PASSAGE CHOISI:
..........

L’appareil idéal pour déconnecter ?
Ce qui nous emmène sans doute au principal attrait de l’appareil. Si vous souhaitez mettre la main sur une tablette que vous utiliseriez uniquement à la maison, dans un objectif de déconnexion, la Boox Palma 2 se montre très intéressante. Nous l’avons dit, son originalité se paye par moult microréglages que tout un chacun n’aura pas forcément envie de mener. Mais une fois l’ensemble réglé, l’appareil fait tout à fait le travail.
Bien sûr, pour que l’opération fonctionne, il faut se laisser le temps d’une certaine période de sevrage de son précieux smartphone, mais avec un peu de rigueur (le poser toujours dans le même emplacement en arrivant chez soi par exemple), l’idée d’un appareil secondaire pour la maison peut s’imposer.
Pour tout autre projet, nous serions toutefois tentés de ne pas vous la conseiller.
Le fessier entre deux chaises
Passé l’émerveillement de l’écran e-ink et son côté reposant, il faut tout de même revenir sur terre et s’arrêter un instant sur des considérations plus prosaïques. Le Boox Palma 2 n’est pas une très bonne tablette et elle est surement trop chère pour être une bonne liseuse.
Certes, le surcoût est justifié par les possibilités supplémentaires offertes, mais même en tant que liseuse, nous avons relevé des problèmes importants. Au premier rang desquels, vous trouverez l’autonomie un peu plus juste que sur une liseuse traditionnelle.
Autonomie moins bonne qu’une liseuse
Avec notre protocole d’autonomie polyvalente se basant sur Chrome, nous avons mesuré un temps d’usage de 9 h 10. Il faut néanmoins modérer ce résultat : sur Chrome, la liseuse n’est pas nécessairement sur son terrain de prédilection. À noter que la quantité de luminosité de l’écran ne semble pas être le plus grand consommateur d’énergie dans cette histoire, puisque nous avons obtenu exactement la même valeur avec le rétroéclairage de l’écran éteint. Au passage, ce dernier affiche une valeur de luminosité minimale excellente de 0,34 cd/m².

..........

EXTRAIT DE DONNÉES:

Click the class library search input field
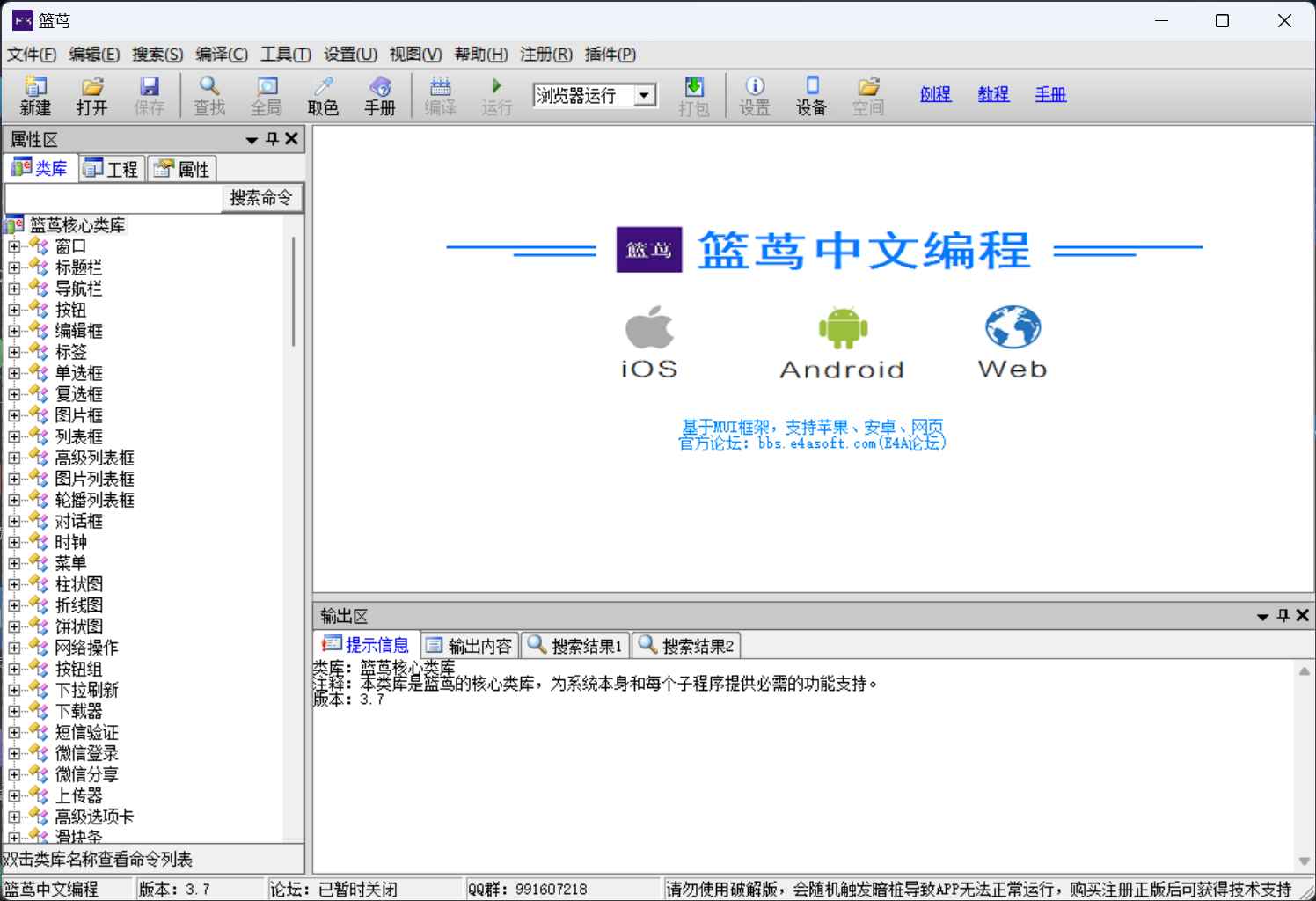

..........

OBJECTIF A:
Résumez en deux phrases le passage sur la Boox Palma 2.
OBJECTIF B:
Rédigez la suite du passage sur la Boox Palma 2 après sa dernière phrase.
Le matériel n'a aucun lien avec le passage sur la Boox Palma 2.

RÉPONSE RÉDIGÉE A:
La Boox Palma 2 est surtout intéressante comme tablette utilisée uniquement à la maison pour se déconnecter, à condition d'accepter de nombreux microréglages et une période de sevrage du smartphone. Pour tout autre projet, elle est jugée peu convaincante : c'est une tablette médiocre, sans doute trop chère pour une liseuse, et son autonomie mesurée sur Chrome, de 9 h 10, est plus juste que celle d'une liseuse traditionnelle.

RÉPONSE RÉDIGÉE B:
Pour celles et ceux que cela pourrait intéresser, la charge est assez médiocre, avec un temps de 192 minutes pour faire le plein, avec une moyenne de 8 W et un pic à 13 W.
Et quitte à la comparer à une liseuse, évoquons un point précis sur laquelle la Boox Palma 2 est clairement moins bonne qu’une bonne vieille machine dédiée à la lecture. L’application Kobo que nous avons utilisée pour lire durant notre test, basée sur Android, nécessitait une connexion à internet pour se lancer. Rageant quand on veut se lancer dans une petite lecture dans le métro et qu’il faut lancer le partage de connexion sur son téléphone pour que cela marche. Ça n’a l’air de rien, mais voilà un autre petit détail qui a pu ruiner notre expérience.
Tout est moins bon qu’une tablette
Nous avons donc une liseuse avec une autonomie qui n’est pas aussi impériale que ses petites camarades. Pour le reste, l’appareil donne parfois l’impression d’être une tablette low-tech, expression employée pour parler d’un appareil qui assume de faire appel à des technologies dépassées. C’est sans doute ce que cherchent celles et ceux qui l’achètent. Mais il nous faut vous prévenir de ce que cela implique concrètement.
Pour sauvegarder un peu l’autonomie, le constructeur a intégré un mode veille drastique. À chaque fois que vous appuyez sur le bouton de verrouillage, un économiseur d’écran se met en place comme sur une liseuse et coupe tous les systèmes en marche. Résultat : si vous aviez de la musique en train de tourner en fond, elle saute. Si vous aviez une partie sur un jeu en cours, c’est pareil. Ce choix empêche donc de glisser son appareil dans sa poche sans le mettre en veille, puisqu’il n’y a pas de veille à proprement parler.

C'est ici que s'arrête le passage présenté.